* **EXERCISE TASK**: Transcribe the entries verbatim from the beginning up to and including the line that contains "tap(35, 284)". Leave out the pictures.

* **GIVEN DATA**:
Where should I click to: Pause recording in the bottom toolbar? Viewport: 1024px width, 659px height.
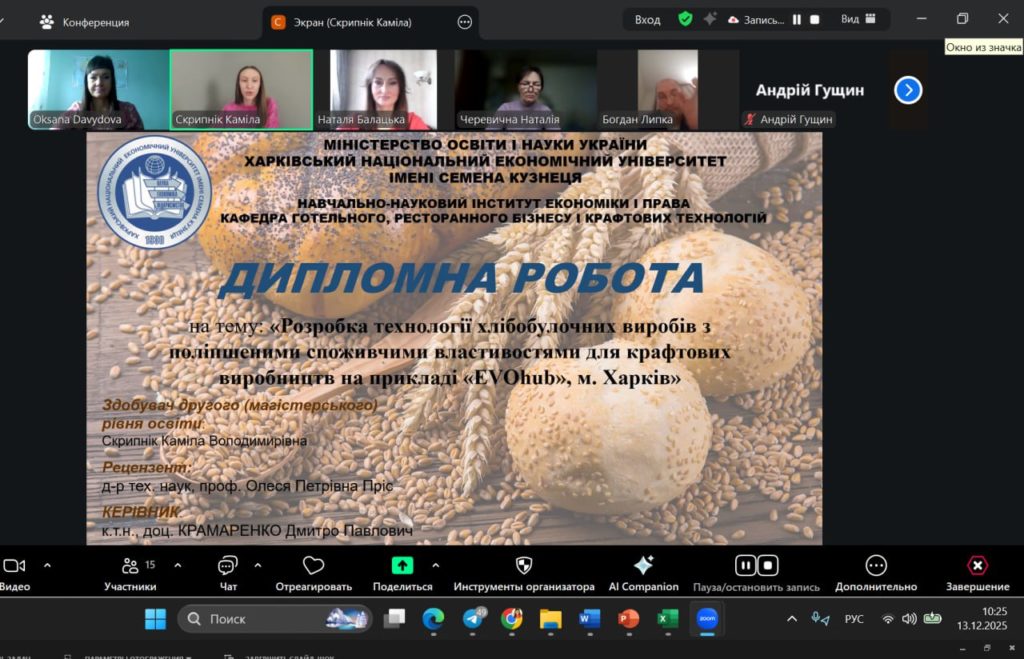click(745, 566)
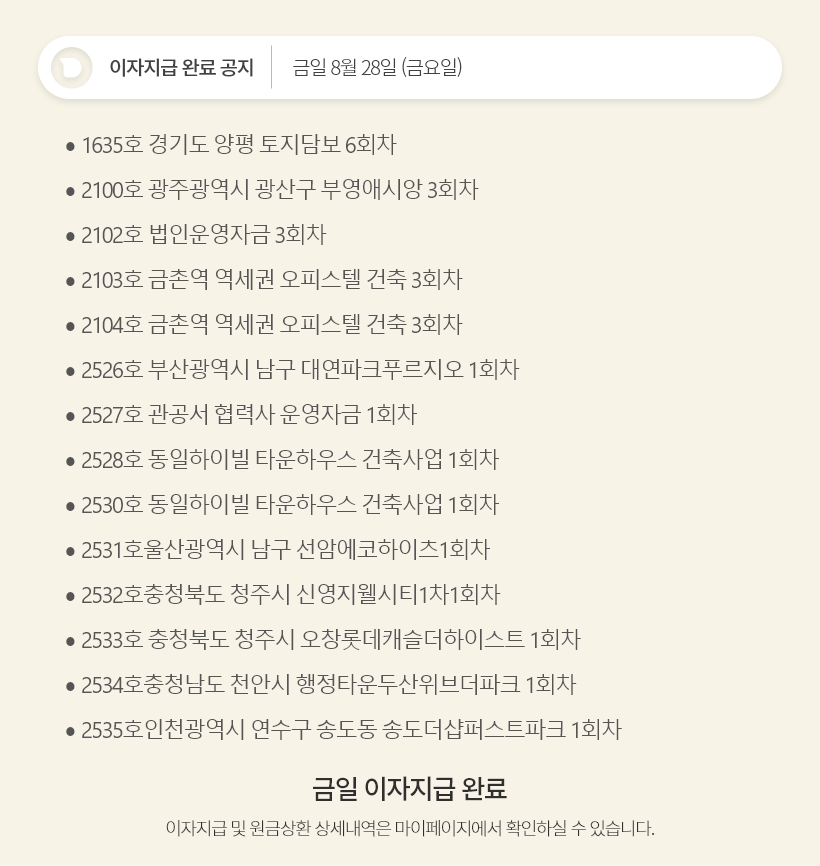Select the 1635호 경기도 양평 토지담보 item
The height and width of the screenshot is (866, 820).
point(239,145)
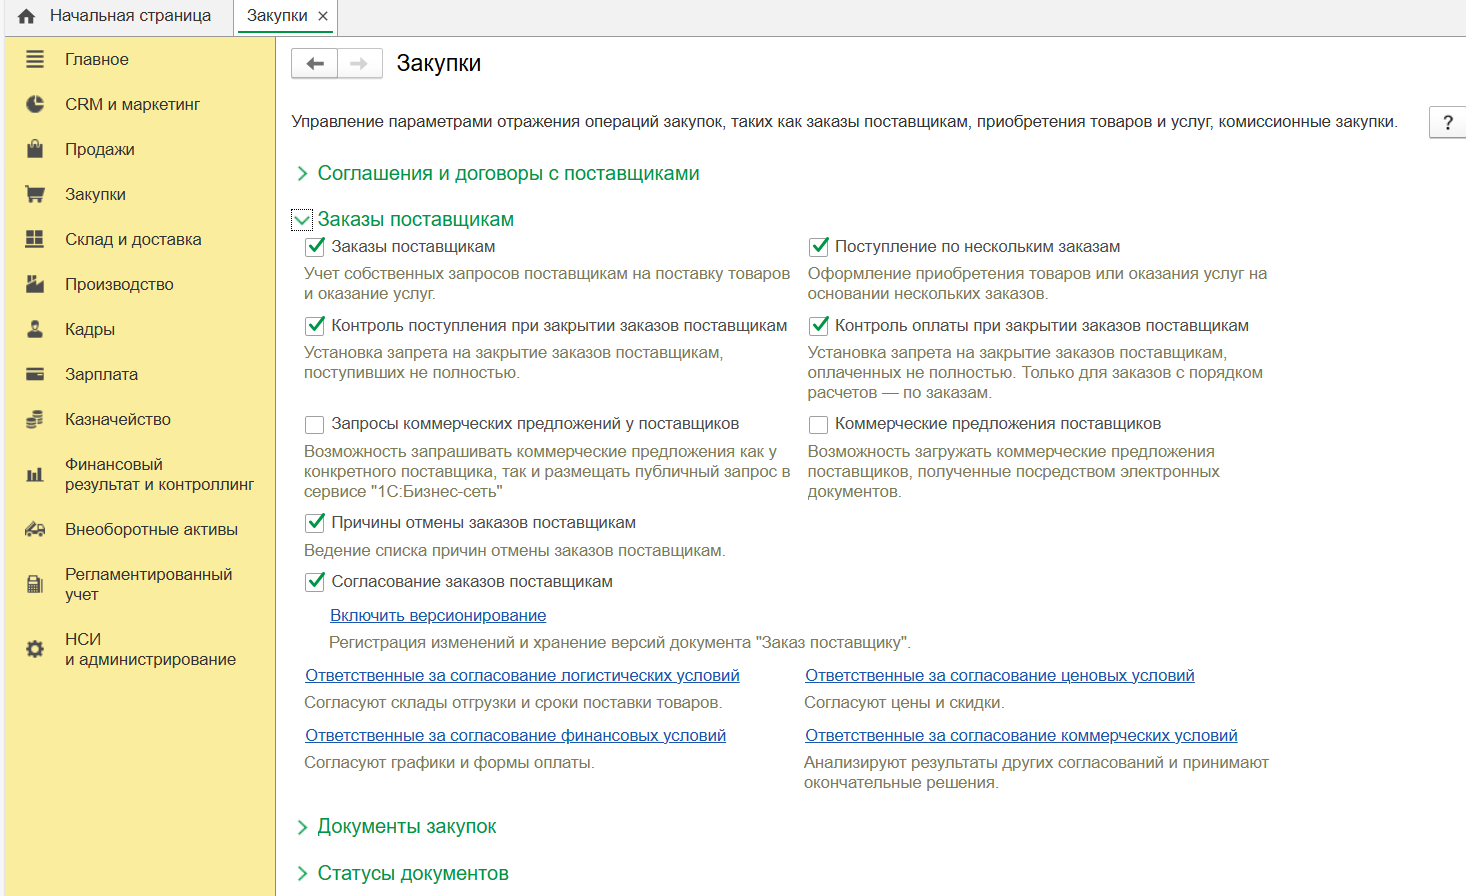Open the Производство factory icon
The image size is (1466, 896).
tap(35, 284)
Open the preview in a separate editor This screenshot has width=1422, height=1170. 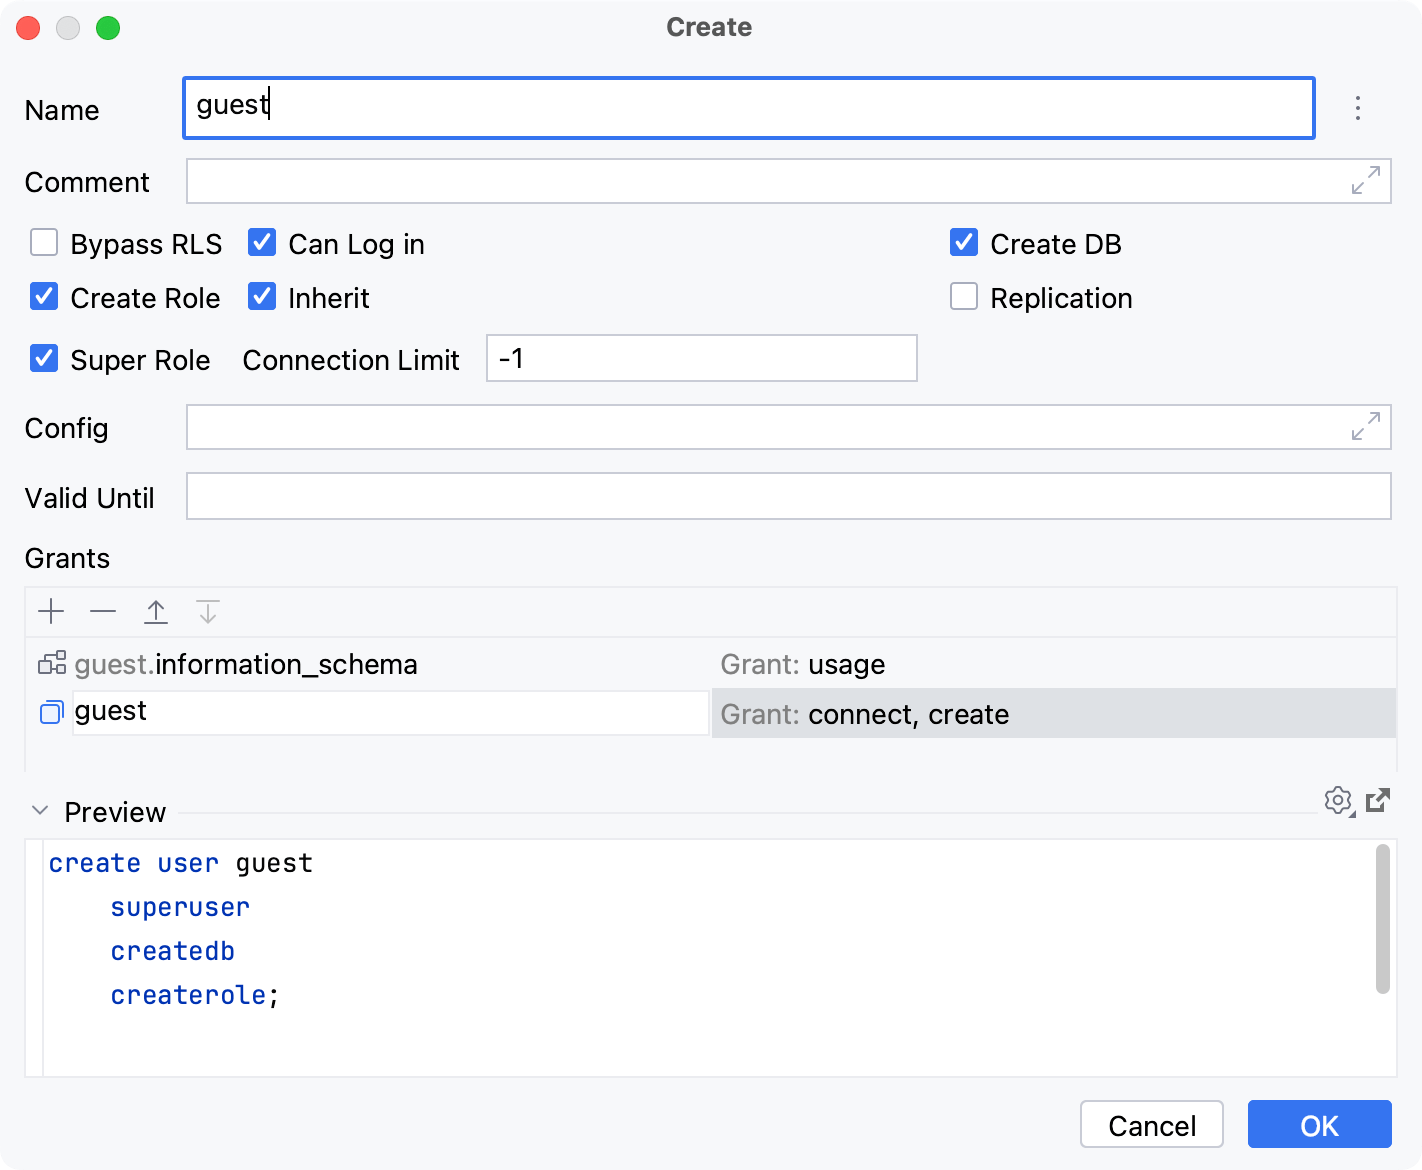point(1378,800)
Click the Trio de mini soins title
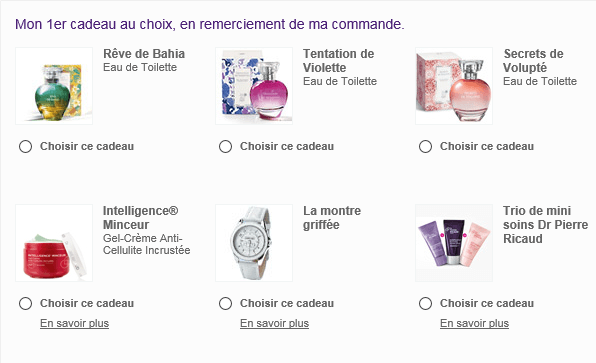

* **EXERCISE SOLUTION**:
Where should I click to: Pause recording in the bottom toolbar? Viewport: 1024px width, 659px height.
click(745, 566)
Select the 1635호 경기도 양평 토지담보 item
The height and width of the screenshot is (866, 820).
point(239,145)
Open the Производство factory icon
The image size is (1466, 896).
tap(35, 284)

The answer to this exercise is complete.